Records for locating items
___

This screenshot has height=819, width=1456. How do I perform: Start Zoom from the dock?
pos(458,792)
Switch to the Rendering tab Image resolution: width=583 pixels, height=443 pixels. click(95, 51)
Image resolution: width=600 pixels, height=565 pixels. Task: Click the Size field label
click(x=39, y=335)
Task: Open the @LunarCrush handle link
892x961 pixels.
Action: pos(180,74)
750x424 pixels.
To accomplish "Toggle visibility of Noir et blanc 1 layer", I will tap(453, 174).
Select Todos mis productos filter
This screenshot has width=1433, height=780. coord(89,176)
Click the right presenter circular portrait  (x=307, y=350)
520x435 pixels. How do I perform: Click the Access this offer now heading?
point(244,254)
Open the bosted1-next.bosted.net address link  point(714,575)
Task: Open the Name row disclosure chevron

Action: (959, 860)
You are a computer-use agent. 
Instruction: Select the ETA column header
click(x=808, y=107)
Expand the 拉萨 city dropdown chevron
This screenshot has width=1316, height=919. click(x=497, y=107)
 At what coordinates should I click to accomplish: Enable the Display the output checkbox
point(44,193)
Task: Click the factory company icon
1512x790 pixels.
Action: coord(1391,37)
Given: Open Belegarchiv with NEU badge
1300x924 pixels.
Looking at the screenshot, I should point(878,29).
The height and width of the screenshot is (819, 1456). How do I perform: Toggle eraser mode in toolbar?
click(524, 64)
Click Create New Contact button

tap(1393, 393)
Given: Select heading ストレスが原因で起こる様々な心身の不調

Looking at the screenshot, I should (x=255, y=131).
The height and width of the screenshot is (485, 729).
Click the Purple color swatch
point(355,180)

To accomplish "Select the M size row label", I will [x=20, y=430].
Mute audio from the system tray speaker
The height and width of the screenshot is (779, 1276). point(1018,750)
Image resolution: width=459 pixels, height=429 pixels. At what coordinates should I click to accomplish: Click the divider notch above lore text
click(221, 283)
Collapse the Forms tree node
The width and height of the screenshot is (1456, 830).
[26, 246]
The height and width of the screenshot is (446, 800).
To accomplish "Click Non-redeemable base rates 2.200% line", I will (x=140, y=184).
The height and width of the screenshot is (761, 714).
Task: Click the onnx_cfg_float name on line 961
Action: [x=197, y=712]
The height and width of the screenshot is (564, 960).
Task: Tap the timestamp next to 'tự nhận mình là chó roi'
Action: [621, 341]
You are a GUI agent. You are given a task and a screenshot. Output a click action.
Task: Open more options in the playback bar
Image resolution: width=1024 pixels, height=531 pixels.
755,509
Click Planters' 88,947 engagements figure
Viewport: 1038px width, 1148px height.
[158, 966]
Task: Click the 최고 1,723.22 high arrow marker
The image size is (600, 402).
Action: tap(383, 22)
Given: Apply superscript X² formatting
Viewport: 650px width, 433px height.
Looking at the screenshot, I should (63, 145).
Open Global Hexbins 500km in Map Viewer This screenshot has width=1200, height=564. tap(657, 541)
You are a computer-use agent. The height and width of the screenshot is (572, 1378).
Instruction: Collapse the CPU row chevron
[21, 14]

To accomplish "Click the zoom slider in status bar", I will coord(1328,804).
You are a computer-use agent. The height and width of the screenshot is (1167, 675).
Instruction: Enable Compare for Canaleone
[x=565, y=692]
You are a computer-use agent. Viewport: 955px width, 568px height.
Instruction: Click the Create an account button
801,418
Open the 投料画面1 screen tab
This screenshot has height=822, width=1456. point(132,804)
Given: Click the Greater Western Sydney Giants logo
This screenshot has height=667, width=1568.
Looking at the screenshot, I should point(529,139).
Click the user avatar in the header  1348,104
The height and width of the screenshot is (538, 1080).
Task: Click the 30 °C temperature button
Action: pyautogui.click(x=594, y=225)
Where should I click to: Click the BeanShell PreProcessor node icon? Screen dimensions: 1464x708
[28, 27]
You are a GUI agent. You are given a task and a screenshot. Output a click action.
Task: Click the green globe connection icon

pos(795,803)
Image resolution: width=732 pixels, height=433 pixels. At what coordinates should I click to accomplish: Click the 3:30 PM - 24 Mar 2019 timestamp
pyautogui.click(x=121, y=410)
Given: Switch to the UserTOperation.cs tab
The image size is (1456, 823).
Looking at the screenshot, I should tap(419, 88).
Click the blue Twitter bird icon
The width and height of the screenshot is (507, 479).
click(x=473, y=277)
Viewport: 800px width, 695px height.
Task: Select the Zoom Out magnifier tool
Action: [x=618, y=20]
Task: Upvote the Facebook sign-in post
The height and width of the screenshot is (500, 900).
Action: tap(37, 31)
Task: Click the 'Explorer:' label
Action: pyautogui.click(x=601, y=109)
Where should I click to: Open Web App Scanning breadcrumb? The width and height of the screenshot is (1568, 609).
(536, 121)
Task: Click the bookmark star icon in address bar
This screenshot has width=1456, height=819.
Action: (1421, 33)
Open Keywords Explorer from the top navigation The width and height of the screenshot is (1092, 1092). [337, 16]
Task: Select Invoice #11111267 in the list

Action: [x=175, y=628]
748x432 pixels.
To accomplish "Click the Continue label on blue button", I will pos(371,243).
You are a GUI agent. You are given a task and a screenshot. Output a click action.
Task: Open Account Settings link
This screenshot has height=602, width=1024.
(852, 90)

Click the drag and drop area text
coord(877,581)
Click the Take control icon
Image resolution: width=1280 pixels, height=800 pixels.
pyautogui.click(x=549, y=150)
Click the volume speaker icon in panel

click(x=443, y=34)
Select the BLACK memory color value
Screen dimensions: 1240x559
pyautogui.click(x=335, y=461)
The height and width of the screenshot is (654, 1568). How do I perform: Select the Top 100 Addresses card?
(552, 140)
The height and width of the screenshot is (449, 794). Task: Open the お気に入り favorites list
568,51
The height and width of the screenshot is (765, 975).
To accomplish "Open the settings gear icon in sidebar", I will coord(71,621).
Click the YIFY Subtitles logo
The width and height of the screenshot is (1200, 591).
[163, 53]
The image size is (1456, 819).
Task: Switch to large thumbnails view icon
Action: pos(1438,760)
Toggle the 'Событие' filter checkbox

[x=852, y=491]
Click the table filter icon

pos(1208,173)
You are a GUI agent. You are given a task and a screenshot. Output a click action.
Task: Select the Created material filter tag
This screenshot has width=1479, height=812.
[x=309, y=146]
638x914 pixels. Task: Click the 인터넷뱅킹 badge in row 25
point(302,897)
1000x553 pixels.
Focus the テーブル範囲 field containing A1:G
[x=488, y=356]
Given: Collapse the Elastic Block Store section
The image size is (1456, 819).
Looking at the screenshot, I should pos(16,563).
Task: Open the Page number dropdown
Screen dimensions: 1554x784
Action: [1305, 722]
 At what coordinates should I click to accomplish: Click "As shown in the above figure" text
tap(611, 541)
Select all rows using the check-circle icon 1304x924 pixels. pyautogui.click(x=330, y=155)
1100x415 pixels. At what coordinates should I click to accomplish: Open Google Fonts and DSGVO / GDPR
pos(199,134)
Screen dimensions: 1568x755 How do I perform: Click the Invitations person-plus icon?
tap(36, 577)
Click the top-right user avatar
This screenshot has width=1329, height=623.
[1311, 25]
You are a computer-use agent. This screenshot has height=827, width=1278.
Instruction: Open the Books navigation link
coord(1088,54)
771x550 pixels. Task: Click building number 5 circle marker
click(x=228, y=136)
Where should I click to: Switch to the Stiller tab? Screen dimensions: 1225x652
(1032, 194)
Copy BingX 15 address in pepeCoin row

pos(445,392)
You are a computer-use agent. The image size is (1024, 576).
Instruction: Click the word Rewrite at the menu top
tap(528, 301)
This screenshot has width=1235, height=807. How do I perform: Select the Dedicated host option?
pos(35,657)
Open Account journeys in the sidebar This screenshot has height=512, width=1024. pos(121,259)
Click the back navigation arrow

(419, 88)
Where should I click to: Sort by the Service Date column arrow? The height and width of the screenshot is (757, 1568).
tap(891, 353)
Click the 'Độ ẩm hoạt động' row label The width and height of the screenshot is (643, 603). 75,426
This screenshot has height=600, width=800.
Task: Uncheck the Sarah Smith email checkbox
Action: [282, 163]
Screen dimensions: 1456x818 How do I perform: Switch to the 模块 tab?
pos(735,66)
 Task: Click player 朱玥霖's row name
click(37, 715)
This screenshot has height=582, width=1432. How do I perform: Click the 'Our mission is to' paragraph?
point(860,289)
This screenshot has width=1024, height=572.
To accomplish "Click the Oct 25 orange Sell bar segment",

___

_What the exercise asks:_
Reproduce the lines of the records verbatim, from the very first line through the line containing "Looking at the screenshot, I should point(878,29).".

_Output below:_
This screenshot has height=819, width=1456. How do I perform: Start Zoom from the dock?
pos(458,792)
Switch to the Rendering tab Image resolution: width=583 pixels, height=443 pixels. click(95, 51)
Image resolution: width=600 pixels, height=565 pixels. Task: Click the Size field label
click(x=39, y=335)
Task: Open the @LunarCrush handle link
892x961 pixels.
Action: pos(180,74)
750x424 pixels.
To accomplish "Toggle visibility of Noir et blanc 1 layer", I will tap(453, 174).
Select Todos mis productos filter
This screenshot has width=1433, height=780. coord(89,176)
Click the right presenter circular portrait  (x=307, y=350)
520x435 pixels. How do I perform: Click the Access this offer now heading?
point(244,254)
Open the bosted1-next.bosted.net address link  point(714,575)
Task: Open the Name row disclosure chevron

Action: (959, 860)
You are a computer-use agent. 
Instruction: Select the ETA column header
click(x=808, y=107)
Expand the 拉萨 city dropdown chevron
This screenshot has width=1316, height=919. click(x=497, y=107)
 At what coordinates should I click to accomplish: Enable the Display the output checkbox
point(44,193)
Task: Click the factory company icon
1512x790 pixels.
Action: coord(1391,37)
Given: Open Belegarchiv with NEU badge
1300x924 pixels.
Looking at the screenshot, I should point(878,29).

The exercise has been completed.